Assignment:
Word for word, print every entry below.
------ Data for this exercise
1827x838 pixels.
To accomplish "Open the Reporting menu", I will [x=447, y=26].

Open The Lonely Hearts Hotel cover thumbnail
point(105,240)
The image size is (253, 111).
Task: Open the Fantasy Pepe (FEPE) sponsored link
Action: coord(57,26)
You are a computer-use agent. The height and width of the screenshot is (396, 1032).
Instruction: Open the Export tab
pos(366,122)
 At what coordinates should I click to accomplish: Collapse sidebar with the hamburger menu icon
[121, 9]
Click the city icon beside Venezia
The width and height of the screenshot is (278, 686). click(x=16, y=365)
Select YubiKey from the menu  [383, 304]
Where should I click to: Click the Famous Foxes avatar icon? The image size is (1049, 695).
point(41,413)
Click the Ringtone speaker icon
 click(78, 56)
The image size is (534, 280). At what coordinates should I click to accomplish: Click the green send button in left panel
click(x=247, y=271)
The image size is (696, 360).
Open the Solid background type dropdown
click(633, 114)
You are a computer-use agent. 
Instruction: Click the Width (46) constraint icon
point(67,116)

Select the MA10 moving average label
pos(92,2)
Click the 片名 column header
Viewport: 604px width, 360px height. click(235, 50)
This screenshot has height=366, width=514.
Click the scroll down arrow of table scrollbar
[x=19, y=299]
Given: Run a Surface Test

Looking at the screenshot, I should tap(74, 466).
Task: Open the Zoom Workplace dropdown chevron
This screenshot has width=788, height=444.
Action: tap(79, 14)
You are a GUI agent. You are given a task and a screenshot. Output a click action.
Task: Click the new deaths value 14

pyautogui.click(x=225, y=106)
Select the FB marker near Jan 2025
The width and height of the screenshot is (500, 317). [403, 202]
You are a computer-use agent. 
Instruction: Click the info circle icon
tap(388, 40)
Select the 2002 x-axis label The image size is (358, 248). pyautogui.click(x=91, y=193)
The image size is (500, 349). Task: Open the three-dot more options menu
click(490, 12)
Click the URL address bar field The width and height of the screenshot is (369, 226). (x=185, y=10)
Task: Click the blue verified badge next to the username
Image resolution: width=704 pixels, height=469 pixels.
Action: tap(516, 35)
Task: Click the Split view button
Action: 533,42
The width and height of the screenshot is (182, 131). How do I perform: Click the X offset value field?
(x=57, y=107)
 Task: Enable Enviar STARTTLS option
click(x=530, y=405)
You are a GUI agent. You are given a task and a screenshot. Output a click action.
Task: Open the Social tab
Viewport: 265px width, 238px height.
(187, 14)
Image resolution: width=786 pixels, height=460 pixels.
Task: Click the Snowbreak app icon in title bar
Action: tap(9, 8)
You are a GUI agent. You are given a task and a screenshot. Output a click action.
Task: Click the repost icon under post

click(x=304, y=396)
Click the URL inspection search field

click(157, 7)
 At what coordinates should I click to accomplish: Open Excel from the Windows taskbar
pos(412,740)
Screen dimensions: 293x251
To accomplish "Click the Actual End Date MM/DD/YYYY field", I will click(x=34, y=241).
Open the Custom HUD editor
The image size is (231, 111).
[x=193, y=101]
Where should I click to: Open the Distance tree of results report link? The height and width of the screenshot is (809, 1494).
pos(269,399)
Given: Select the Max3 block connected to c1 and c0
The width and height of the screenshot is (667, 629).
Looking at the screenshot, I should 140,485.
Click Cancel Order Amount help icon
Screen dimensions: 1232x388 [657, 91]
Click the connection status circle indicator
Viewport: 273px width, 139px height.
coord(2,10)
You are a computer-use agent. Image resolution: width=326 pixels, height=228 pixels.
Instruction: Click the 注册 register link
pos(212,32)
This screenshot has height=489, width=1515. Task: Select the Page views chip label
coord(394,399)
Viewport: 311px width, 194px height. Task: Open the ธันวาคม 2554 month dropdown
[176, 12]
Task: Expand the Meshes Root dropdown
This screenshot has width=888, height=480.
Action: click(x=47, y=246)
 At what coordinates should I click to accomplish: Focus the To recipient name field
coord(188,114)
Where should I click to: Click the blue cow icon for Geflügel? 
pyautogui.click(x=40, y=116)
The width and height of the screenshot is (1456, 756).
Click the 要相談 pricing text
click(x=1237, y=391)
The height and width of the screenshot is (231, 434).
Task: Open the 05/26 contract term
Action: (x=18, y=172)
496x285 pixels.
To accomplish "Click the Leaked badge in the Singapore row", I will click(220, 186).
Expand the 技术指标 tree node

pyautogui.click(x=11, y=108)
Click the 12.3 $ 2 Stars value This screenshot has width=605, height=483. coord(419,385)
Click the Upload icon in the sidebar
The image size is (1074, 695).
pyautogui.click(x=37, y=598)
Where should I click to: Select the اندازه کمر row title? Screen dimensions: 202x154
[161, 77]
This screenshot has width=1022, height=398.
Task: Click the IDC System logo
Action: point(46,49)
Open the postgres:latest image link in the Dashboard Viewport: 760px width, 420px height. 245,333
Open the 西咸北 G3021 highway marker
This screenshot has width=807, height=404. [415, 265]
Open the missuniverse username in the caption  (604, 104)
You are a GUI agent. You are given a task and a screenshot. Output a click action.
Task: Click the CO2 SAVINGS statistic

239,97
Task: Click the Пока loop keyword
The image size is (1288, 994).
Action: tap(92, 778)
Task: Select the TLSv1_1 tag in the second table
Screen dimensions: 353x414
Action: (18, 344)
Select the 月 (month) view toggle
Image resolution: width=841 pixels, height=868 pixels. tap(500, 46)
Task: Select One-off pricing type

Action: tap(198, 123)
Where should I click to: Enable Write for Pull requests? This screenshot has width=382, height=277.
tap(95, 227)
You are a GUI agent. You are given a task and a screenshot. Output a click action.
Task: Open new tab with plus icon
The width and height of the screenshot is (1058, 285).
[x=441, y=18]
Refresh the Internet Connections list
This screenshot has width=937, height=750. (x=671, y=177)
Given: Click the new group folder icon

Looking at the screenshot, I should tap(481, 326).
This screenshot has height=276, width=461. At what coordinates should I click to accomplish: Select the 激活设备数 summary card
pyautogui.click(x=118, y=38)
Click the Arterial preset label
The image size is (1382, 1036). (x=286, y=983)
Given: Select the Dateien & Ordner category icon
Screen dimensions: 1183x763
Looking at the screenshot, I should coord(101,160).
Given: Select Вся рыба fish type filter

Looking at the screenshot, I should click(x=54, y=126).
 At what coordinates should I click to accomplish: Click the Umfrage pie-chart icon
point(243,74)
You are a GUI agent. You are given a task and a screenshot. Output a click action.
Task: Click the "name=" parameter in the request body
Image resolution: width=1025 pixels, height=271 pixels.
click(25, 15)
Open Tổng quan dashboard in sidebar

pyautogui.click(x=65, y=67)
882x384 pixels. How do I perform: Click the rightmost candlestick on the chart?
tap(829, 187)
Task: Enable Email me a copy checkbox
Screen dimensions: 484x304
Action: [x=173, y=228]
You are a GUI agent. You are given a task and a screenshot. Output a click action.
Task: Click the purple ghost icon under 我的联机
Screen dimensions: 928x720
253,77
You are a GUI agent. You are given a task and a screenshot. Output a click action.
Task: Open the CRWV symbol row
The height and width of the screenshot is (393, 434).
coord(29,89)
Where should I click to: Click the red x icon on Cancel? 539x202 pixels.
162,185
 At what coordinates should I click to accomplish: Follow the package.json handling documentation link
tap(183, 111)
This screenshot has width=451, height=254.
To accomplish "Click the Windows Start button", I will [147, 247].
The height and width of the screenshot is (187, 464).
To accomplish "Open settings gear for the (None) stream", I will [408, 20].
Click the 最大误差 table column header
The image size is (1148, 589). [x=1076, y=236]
------------
Reply to the exercise:
1827x838 pixels.
To accomplish "Open the Reporting menu", I will [x=447, y=26].

Open The Lonely Hearts Hotel cover thumbnail
point(105,240)
The image size is (253, 111).
Task: Open the Fantasy Pepe (FEPE) sponsored link
Action: coord(57,26)
You are a computer-use agent. The height and width of the screenshot is (396, 1032).
Instruction: Open the Export tab
pos(366,122)
 At what coordinates should I click to accomplish: Collapse sidebar with the hamburger menu icon
[121, 9]
Click the city icon beside Venezia
The width and height of the screenshot is (278, 686). click(x=16, y=365)
Select YubiKey from the menu  [383, 304]
Where should I click to: Click the Famous Foxes avatar icon? The image size is (1049, 695).
point(41,413)
Click the Ringtone speaker icon
 click(78, 56)
The image size is (534, 280). At what coordinates should I click to accomplish: Click the green send button in left panel
click(x=247, y=271)
The image size is (696, 360).
Open the Solid background type dropdown
click(633, 114)
You are a computer-use agent. 
Instruction: Click the Width (46) constraint icon
point(67,116)

Select the MA10 moving average label
pos(92,2)
Click the 片名 column header
Viewport: 604px width, 360px height. click(235, 50)
This screenshot has height=366, width=514.
Click the scroll down arrow of table scrollbar
[x=19, y=299]
Given: Run a Surface Test

Looking at the screenshot, I should tap(74, 466).
Task: Open the Zoom Workplace dropdown chevron
This screenshot has width=788, height=444.
Action: tap(79, 14)
You are a GUI agent. You are given a task and a screenshot. Output a click action.
Task: Click the new deaths value 14

pyautogui.click(x=225, y=106)
Select the FB marker near Jan 2025
The width and height of the screenshot is (500, 317). [403, 202]
You are a computer-use agent. 
Instruction: Click the info circle icon
tap(388, 40)
Select the 2002 x-axis label The image size is (358, 248). pyautogui.click(x=91, y=193)
The image size is (500, 349). Task: Open the three-dot more options menu
click(490, 12)
Click the URL address bar field The width and height of the screenshot is (369, 226). (x=185, y=10)
Task: Click the blue verified badge next to the username
Image resolution: width=704 pixels, height=469 pixels.
Action: tap(516, 35)
Task: Click the Split view button
Action: 533,42
The width and height of the screenshot is (182, 131). How do I perform: Click the X offset value field?
(x=57, y=107)
 Task: Enable Enviar STARTTLS option
click(x=530, y=405)
You are a GUI agent. You are given a task and a screenshot. Output a click action.
Task: Open the Social tab
Viewport: 265px width, 238px height.
(187, 14)
Image resolution: width=786 pixels, height=460 pixels.
Task: Click the Snowbreak app icon in title bar
Action: tap(9, 8)
You are a GUI agent. You are given a task and a screenshot. Output a click action.
Task: Click the repost icon under post

click(x=304, y=396)
Click the URL inspection search field

click(157, 7)
 At what coordinates should I click to accomplish: Open Excel from the Windows taskbar
pos(412,740)
Screen dimensions: 293x251
To accomplish "Click the Actual End Date MM/DD/YYYY field", I will click(x=34, y=241).
Open the Custom HUD editor
The image size is (231, 111).
[x=193, y=101]
Where should I click to: Open the Distance tree of results report link? The height and width of the screenshot is (809, 1494).
pos(269,399)
Given: Select the Max3 block connected to c1 and c0
The width and height of the screenshot is (667, 629).
Looking at the screenshot, I should 140,485.
Click Cancel Order Amount help icon
Screen dimensions: 1232x388 [657, 91]
Click the connection status circle indicator
Viewport: 273px width, 139px height.
coord(2,10)
You are a computer-use agent. Image resolution: width=326 pixels, height=228 pixels.
Instruction: Click the 注册 register link
pos(212,32)
This screenshot has height=489, width=1515. Task: Select the Page views chip label
coord(394,399)
Viewport: 311px width, 194px height. Task: Open the ธันวาคม 2554 month dropdown
[176, 12]
Task: Expand the Meshes Root dropdown
This screenshot has width=888, height=480.
Action: click(x=47, y=246)
 At what coordinates should I click to accomplish: Focus the To recipient name field
coord(188,114)
Where should I click to: Click the blue cow icon for Geflügel? 
pyautogui.click(x=40, y=116)
The width and height of the screenshot is (1456, 756).
Click the 要相談 pricing text
click(x=1237, y=391)
The height and width of the screenshot is (231, 434).
Task: Open the 05/26 contract term
Action: (x=18, y=172)
496x285 pixels.
To accomplish "Click the Leaked badge in the Singapore row", I will click(220, 186).
Expand the 技术指标 tree node

pyautogui.click(x=11, y=108)
Click the 12.3 $ 2 Stars value This screenshot has width=605, height=483. coord(419,385)
Click the Upload icon in the sidebar
The image size is (1074, 695).
pyautogui.click(x=37, y=598)
Where should I click to: Select the اندازه کمر row title? Screen dimensions: 202x154
[161, 77]
This screenshot has width=1022, height=398.
Task: Click the IDC System logo
Action: point(46,49)
Open the postgres:latest image link in the Dashboard Viewport: 760px width, 420px height. 245,333
Open the 西咸北 G3021 highway marker
This screenshot has width=807, height=404. [415, 265]
Open the missuniverse username in the caption  (604, 104)
You are a GUI agent. You are given a task and a screenshot. Output a click action.
Task: Click the CO2 SAVINGS statistic

239,97
Task: Click the Пока loop keyword
The image size is (1288, 994).
Action: tap(92, 778)
Task: Select the TLSv1_1 tag in the second table
Screen dimensions: 353x414
Action: (18, 344)
Select the 月 (month) view toggle
Image resolution: width=841 pixels, height=868 pixels. tap(500, 46)
Task: Select One-off pricing type

Action: tap(198, 123)
Where should I click to: Enable Write for Pull requests? This screenshot has width=382, height=277.
tap(95, 227)
You are a GUI agent. You are given a task and a screenshot. Output a click action.
Task: Open new tab with plus icon
The width and height of the screenshot is (1058, 285).
[x=441, y=18]
Refresh the Internet Connections list
This screenshot has width=937, height=750. (x=671, y=177)
Given: Click the new group folder icon

Looking at the screenshot, I should tap(481, 326).
This screenshot has height=276, width=461. At what coordinates should I click to accomplish: Select the 激活设备数 summary card
pyautogui.click(x=118, y=38)
Click the Arterial preset label
The image size is (1382, 1036). (x=286, y=983)
Given: Select the Dateien & Ordner category icon
Screen dimensions: 1183x763
Looking at the screenshot, I should coord(101,160).
Given: Select Вся рыба fish type filter

Looking at the screenshot, I should click(x=54, y=126).
 At what coordinates should I click to accomplish: Click the Umfrage pie-chart icon
point(243,74)
You are a GUI agent. You are given a task and a screenshot. Output a click action.
Task: Click the "name=" parameter in the request body
Image resolution: width=1025 pixels, height=271 pixels.
click(25, 15)
Open Tổng quan dashboard in sidebar

pyautogui.click(x=65, y=67)
882x384 pixels. How do I perform: Click the rightmost candlestick on the chart?
tap(829, 187)
Task: Enable Email me a copy checkbox
Screen dimensions: 484x304
Action: [x=173, y=228]
You are a GUI agent. You are given a task and a screenshot. Output a click action.
Task: Click the purple ghost icon under 我的联机
Screen dimensions: 928x720
253,77
You are a GUI agent. You are given a task and a screenshot. Output a click action.
Task: Open the CRWV symbol row
The height and width of the screenshot is (393, 434).
coord(29,89)
Where should I click to: Click the red x icon on Cancel? 539x202 pixels.
162,185
 At what coordinates should I click to accomplish: Follow the package.json handling documentation link
tap(183, 111)
This screenshot has width=451, height=254.
To accomplish "Click the Windows Start button", I will [147, 247].
The height and width of the screenshot is (187, 464).
To accomplish "Open settings gear for the (None) stream", I will [408, 20].
Click the 最大误差 table column header
The image size is (1148, 589). [x=1076, y=236]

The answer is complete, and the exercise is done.